- Work task
Please write out exactly, and only, the lines from the first in the material below to the line containing "1280x640 pixels.", both included.

----------

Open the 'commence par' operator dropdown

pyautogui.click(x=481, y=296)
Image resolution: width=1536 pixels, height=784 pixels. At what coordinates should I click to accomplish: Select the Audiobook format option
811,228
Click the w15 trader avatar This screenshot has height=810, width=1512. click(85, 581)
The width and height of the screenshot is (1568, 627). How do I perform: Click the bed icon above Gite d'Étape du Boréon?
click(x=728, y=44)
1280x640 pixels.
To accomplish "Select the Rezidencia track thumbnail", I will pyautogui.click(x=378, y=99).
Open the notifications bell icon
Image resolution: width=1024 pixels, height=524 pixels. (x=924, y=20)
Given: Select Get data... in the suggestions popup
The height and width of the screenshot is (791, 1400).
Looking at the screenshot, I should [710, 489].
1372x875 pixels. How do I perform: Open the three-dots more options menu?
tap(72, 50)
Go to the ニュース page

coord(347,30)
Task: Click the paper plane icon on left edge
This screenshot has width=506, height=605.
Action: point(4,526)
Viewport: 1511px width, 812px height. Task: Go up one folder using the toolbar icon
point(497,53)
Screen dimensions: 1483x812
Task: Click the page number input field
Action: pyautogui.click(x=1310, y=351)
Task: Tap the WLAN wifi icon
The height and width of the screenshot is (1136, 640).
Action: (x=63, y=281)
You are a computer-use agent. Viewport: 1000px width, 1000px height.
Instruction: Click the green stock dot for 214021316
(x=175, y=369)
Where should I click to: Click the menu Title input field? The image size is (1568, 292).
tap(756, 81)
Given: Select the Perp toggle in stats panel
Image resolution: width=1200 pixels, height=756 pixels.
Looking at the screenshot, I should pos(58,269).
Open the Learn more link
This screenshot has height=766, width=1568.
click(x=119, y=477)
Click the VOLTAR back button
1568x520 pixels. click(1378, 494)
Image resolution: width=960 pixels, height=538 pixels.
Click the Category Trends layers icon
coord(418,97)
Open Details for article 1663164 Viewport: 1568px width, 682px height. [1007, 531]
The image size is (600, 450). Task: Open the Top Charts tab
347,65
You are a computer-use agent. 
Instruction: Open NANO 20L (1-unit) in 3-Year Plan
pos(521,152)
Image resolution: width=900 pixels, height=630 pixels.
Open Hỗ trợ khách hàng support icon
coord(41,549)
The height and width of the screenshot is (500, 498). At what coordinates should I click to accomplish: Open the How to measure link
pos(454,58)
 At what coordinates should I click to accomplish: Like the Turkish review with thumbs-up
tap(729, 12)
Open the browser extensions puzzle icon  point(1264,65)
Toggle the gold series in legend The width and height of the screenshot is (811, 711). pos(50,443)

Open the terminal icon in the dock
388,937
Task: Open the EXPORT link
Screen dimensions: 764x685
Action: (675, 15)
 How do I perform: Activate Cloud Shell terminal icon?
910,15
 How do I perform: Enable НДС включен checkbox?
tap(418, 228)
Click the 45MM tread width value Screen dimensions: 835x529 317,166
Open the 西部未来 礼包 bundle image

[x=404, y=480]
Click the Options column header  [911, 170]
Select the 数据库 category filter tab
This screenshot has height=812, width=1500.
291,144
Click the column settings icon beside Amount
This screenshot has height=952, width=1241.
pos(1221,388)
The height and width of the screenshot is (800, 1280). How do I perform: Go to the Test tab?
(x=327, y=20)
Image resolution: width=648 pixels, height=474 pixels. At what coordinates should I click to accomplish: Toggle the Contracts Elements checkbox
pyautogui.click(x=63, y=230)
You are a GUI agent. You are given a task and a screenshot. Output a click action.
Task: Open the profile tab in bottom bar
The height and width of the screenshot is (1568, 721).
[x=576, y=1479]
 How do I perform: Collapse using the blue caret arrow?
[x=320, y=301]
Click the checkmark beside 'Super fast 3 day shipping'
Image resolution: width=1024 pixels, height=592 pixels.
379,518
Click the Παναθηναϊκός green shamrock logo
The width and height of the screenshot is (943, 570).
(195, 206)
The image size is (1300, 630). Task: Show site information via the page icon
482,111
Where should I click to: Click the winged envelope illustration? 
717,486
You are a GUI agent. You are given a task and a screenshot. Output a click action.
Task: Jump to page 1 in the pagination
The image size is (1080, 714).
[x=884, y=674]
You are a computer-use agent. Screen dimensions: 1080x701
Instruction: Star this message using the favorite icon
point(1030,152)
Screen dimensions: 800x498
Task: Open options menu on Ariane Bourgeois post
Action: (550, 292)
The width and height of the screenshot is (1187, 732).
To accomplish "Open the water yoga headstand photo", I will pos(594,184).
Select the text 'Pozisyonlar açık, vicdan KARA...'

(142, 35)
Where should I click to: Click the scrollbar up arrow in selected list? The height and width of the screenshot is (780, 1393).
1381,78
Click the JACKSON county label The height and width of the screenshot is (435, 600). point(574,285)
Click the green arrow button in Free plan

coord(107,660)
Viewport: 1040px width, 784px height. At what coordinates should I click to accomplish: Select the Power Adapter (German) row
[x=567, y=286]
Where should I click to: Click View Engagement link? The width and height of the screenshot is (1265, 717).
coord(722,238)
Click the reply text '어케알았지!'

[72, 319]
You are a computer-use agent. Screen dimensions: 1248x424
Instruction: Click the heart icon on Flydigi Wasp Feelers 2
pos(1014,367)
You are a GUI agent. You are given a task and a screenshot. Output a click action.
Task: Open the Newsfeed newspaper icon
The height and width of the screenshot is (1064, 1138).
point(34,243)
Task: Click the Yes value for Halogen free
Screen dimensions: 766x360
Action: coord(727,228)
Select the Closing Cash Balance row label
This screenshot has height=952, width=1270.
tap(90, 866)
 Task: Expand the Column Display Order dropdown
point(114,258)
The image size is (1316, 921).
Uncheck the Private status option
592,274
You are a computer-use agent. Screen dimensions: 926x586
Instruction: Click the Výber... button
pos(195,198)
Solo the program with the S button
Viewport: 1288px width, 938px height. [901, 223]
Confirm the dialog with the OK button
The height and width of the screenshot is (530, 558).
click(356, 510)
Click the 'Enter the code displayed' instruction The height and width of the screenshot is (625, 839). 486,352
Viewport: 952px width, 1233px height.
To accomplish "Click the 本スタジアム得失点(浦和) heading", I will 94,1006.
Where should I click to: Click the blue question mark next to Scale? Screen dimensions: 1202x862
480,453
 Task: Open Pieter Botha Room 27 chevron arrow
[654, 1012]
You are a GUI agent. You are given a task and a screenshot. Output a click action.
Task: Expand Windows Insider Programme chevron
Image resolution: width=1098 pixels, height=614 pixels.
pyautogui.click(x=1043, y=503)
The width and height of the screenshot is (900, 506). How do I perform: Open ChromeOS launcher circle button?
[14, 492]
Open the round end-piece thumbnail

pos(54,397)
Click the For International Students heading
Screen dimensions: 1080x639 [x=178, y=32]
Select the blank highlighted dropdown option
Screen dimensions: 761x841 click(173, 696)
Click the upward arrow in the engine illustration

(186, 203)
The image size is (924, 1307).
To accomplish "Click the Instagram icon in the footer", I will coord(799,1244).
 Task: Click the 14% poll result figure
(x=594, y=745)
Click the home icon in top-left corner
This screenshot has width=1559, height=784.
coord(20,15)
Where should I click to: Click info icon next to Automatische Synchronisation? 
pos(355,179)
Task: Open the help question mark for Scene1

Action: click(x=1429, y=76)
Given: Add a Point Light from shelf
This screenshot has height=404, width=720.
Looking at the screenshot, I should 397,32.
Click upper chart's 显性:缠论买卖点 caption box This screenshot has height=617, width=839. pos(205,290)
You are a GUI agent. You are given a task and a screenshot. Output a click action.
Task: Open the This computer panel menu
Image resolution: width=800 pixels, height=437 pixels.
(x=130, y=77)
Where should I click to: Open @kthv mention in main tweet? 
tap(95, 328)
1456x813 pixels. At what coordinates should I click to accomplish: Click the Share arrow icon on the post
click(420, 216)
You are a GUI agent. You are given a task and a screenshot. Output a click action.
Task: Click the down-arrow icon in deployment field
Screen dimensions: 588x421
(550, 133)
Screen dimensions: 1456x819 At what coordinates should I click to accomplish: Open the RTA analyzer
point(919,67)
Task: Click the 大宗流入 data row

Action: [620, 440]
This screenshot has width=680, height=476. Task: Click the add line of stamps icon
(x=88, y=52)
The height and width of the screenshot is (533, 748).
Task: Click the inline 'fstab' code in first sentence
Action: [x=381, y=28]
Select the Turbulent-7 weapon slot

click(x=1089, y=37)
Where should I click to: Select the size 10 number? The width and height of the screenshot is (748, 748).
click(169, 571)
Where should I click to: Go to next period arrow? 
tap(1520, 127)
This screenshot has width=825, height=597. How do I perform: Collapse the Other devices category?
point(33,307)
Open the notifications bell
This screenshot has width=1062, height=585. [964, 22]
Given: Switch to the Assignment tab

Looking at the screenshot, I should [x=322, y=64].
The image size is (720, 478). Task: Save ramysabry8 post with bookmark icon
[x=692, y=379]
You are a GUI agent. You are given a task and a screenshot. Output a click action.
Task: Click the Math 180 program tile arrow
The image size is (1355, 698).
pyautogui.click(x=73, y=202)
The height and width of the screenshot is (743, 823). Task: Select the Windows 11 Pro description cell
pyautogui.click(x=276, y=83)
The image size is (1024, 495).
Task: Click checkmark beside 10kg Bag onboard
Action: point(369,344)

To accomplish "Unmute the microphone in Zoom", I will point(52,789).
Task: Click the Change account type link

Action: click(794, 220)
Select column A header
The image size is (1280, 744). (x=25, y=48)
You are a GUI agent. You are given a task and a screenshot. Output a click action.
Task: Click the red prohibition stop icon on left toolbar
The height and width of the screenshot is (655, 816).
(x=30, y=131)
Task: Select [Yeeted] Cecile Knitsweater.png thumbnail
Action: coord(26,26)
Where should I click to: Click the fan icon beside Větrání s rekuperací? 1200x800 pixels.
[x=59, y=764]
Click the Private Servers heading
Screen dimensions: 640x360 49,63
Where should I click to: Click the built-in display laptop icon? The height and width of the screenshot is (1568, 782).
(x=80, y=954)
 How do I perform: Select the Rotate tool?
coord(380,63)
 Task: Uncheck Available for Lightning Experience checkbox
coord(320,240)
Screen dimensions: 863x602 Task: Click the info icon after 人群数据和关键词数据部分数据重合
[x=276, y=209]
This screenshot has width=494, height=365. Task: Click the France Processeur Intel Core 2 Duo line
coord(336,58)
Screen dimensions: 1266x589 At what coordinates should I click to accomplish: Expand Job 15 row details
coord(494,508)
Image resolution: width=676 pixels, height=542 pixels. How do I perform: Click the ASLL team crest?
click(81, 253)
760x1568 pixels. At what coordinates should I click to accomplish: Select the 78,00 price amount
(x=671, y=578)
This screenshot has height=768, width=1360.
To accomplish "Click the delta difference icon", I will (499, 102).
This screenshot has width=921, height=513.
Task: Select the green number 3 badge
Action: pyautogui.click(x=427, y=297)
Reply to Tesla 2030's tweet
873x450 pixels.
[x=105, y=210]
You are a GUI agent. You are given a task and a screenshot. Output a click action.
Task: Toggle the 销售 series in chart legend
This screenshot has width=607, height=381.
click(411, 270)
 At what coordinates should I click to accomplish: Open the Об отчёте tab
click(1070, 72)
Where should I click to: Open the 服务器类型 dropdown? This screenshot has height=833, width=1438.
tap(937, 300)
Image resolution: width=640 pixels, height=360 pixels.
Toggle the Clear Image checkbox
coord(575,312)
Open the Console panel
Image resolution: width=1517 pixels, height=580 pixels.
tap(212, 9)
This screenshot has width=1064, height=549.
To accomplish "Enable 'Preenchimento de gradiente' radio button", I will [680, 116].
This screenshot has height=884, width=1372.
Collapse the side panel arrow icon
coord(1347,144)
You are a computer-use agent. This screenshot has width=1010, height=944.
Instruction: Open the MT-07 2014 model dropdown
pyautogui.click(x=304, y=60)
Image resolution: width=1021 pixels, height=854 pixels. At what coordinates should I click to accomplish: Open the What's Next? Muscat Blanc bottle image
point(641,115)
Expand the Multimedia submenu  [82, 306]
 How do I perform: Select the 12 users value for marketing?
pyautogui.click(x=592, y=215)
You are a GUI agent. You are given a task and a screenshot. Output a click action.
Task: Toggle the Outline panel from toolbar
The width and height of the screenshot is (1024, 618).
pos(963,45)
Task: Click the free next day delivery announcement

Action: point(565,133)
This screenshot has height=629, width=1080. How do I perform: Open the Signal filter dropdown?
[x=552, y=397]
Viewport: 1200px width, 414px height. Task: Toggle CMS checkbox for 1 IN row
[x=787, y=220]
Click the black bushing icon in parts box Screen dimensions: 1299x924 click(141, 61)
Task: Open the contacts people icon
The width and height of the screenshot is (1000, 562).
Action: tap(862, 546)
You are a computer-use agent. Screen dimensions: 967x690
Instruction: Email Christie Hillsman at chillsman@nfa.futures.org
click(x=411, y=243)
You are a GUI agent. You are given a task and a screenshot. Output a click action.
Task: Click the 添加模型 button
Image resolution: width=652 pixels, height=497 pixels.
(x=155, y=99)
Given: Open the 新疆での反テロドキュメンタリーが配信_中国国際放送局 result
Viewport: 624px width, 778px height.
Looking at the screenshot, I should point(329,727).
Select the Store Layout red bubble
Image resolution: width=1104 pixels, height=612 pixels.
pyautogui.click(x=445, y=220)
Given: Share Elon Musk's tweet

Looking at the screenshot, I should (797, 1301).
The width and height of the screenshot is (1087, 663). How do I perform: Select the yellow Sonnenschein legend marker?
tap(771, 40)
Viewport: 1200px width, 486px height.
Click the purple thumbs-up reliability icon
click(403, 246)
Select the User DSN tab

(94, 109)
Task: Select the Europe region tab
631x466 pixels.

----------

- Response to this task
Open the 'commence par' operator dropdown

pyautogui.click(x=481, y=296)
Image resolution: width=1536 pixels, height=784 pixels. At what coordinates should I click to accomplish: Select the Audiobook format option
811,228
Click the w15 trader avatar This screenshot has height=810, width=1512. click(85, 581)
The width and height of the screenshot is (1568, 627). How do I perform: Click the bed icon above Gite d'Étape du Boréon?
click(x=728, y=44)
1280x640 pixels.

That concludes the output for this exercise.